## BEGIN DATASET
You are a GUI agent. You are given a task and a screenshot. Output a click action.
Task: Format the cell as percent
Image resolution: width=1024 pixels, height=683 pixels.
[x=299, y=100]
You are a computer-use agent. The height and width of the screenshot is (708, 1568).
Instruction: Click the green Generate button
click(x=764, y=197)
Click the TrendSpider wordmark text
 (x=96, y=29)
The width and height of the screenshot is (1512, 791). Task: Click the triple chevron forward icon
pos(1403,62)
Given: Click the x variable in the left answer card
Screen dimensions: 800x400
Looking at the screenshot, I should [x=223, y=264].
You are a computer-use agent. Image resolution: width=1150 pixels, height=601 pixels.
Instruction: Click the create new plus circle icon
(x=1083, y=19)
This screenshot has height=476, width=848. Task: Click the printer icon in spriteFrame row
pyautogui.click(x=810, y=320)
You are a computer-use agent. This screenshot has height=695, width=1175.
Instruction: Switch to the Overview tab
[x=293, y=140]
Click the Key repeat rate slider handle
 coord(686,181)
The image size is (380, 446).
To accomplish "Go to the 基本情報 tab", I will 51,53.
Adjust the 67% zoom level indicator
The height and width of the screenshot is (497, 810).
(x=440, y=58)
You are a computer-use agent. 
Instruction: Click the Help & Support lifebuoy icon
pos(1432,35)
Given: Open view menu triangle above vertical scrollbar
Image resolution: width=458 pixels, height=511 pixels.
## END DATASET
**WHAT THIS TASK INVOLVES**
Render every line of the records above as a Markdown table with two columns, No. for the row number and Line for the line itself, leaving out any blank lines.

**RESPONSE TO THE TASK**
| No. | Line |
|---|---|
| 1 | You are a GUI agent. You are given a task and a screenshot. Output a click action. |
| 2 | Task: Format the cell as percent |
| 3 | Image resolution: width=1024 pixels, height=683 pixels. |
| 4 | [x=299, y=100] |
| 5 | You are a computer-use agent. The height and width of the screenshot is (708, 1568). |
| 6 | Instruction: Click the green Generate button |
| 7 | click(x=764, y=197) |
| 8 | Click the TrendSpider wordmark text |
| 9 |  (x=96, y=29) |
| 10 | The width and height of the screenshot is (1512, 791). Task: Click the triple chevron forward icon |
| 11 | pos(1403,62) |
| 12 | Given: Click the x variable in the left answer card |
| 13 | Screen dimensions: 800x400 |
| 14 | Looking at the screenshot, I should [x=223, y=264]. |
| 15 | You are a computer-use agent. Image resolution: width=1150 pixels, height=601 pixels. |
| 16 | Instruction: Click the create new plus circle icon |
| 17 | (x=1083, y=19) |
| 18 | This screenshot has height=476, width=848. Task: Click the printer icon in spriteFrame row |
| 19 | pyautogui.click(x=810, y=320) |
| 20 | You are a computer-use agent. This screenshot has height=695, width=1175. |
| 21 | Instruction: Switch to the Overview tab |
| 22 | [x=293, y=140] |
| 23 | Click the Key repeat rate slider handle |
| 24 |  coord(686,181) |
| 25 | The image size is (380, 446). |
| 26 | To accomplish "Go to the 基本情報 tab", I will 51,53. |
| 27 | Adjust the 67% zoom level indicator |
| 28 | The height and width of the screenshot is (497, 810). |
| 29 | (x=440, y=58) |
| 30 | You are a computer-use agent.  |
| 31 | Instruction: Click the Help & Support lifebuoy icon |
| 32 | pos(1432,35) |
| 33 | Given: Open view menu triangle above vertical scrollbar |
| 34 | Image resolution: width=458 pixels, height=511 pixels. |